A key feature was claims about percentage changes in synthetic pesticide use in farms.
US professor A. Kniss' graphs (just republished at Mother Jones) show how The Times' version of those claims looks in a visual format.
|How to mislead — judicious use of starting point, country and percentage values|
The graphs, at face value put US Agriculture in a bad position as it seems French usage it getting better while USA is getting worse, in terms of potential environmental impact of synthetic chemicals.
But when the data are plotted on a fair basis by showing of abolute amount used per area of land, something the NYT failed to show, a different story emerges:
|Fairer ways of making inter-country comparisons — how much stuff per acre?|
In this graphical presentation, non-GMO France is only recently catching up with the better performing GMO crop using USA. But that aspect of the numbers didn't match the Times' forced narrative.

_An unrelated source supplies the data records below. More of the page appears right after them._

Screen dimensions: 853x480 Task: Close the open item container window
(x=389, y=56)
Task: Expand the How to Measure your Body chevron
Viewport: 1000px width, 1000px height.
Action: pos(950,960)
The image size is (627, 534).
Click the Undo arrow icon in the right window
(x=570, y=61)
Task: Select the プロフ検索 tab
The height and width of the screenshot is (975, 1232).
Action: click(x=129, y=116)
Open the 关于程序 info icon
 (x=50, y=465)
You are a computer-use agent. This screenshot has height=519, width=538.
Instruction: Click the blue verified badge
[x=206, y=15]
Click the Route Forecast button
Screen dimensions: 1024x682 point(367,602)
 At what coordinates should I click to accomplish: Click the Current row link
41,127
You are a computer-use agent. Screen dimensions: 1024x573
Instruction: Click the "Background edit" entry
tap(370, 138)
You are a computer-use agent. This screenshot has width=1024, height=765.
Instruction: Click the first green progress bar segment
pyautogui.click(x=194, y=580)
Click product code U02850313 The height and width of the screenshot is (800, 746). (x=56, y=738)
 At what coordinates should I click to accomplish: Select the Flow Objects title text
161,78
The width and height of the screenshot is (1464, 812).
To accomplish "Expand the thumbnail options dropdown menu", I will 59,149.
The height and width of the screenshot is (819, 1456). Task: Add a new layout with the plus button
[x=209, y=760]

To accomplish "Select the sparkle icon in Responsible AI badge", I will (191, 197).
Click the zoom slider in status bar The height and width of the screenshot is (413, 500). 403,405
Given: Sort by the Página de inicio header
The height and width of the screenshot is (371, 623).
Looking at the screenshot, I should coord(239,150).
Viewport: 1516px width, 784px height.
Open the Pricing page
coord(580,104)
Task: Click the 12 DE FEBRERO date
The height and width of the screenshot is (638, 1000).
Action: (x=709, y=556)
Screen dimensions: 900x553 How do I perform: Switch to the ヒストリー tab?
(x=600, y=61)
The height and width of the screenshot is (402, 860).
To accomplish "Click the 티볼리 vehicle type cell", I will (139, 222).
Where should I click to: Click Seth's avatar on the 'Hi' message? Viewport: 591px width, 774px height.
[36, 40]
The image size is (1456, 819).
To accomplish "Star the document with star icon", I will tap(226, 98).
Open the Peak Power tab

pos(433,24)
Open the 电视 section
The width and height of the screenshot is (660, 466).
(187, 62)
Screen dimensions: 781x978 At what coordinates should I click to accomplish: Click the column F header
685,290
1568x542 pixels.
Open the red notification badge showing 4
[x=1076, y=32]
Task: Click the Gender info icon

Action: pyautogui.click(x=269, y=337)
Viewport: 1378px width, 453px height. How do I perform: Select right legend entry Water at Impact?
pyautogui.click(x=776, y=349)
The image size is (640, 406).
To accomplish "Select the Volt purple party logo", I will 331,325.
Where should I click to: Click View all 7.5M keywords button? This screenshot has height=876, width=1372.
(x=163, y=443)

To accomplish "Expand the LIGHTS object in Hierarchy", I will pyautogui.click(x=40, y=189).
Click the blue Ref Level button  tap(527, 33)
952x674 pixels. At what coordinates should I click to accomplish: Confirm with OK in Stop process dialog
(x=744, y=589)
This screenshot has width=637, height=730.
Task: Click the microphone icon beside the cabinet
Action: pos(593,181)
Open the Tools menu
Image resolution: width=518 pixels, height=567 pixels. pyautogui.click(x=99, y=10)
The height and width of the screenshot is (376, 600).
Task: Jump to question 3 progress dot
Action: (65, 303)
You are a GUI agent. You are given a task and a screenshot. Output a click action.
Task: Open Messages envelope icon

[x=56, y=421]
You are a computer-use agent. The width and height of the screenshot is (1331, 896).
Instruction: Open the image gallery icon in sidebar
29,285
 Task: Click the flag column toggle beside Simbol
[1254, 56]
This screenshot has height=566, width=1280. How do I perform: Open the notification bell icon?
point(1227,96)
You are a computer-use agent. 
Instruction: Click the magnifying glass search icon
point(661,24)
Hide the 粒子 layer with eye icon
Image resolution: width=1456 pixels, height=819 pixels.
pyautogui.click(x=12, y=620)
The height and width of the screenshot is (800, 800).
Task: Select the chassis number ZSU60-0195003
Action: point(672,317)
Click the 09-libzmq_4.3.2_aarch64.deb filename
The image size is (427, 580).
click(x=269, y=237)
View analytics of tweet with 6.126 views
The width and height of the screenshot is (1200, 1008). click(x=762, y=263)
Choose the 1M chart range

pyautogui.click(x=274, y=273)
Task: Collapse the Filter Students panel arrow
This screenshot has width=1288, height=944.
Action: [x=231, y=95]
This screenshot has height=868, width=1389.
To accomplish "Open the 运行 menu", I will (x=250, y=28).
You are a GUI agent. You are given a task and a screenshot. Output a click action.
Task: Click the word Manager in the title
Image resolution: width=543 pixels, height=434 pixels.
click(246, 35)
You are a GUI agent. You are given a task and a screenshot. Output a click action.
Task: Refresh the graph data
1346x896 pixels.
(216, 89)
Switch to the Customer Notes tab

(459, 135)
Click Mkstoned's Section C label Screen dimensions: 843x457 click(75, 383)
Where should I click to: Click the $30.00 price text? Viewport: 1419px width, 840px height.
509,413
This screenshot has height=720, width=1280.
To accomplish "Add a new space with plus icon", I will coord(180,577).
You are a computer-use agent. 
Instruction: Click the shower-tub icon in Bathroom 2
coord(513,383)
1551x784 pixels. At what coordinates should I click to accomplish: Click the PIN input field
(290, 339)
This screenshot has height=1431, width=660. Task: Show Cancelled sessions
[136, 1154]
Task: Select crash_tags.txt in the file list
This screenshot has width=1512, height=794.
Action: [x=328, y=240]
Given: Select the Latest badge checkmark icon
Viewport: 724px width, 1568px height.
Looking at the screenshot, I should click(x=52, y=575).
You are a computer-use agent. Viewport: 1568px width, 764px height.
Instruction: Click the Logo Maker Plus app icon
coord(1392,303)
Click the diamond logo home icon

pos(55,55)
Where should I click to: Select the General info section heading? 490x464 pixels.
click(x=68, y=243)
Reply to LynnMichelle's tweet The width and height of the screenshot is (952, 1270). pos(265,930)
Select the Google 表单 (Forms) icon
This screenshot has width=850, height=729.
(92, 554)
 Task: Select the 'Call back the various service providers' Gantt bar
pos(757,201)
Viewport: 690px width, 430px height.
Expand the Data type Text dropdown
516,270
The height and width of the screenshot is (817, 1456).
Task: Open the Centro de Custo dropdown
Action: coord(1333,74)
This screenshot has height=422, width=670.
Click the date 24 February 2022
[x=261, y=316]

(Follow the links back to see other ways NYT got this major story wrong.)
The original NYT front-pager that started this pesticide usage discussion also got involved in discussions about crop yield improvement. These discussions also missed their target.
It's worth noting that criticisms of GM technology's lack of contribution to yield improvement have been going on for several years. See an earlier GMO Pundit post on crop yield here:
The Pundit thus finds it easy to guess where The Times got the missing yield benefit part of their story line from.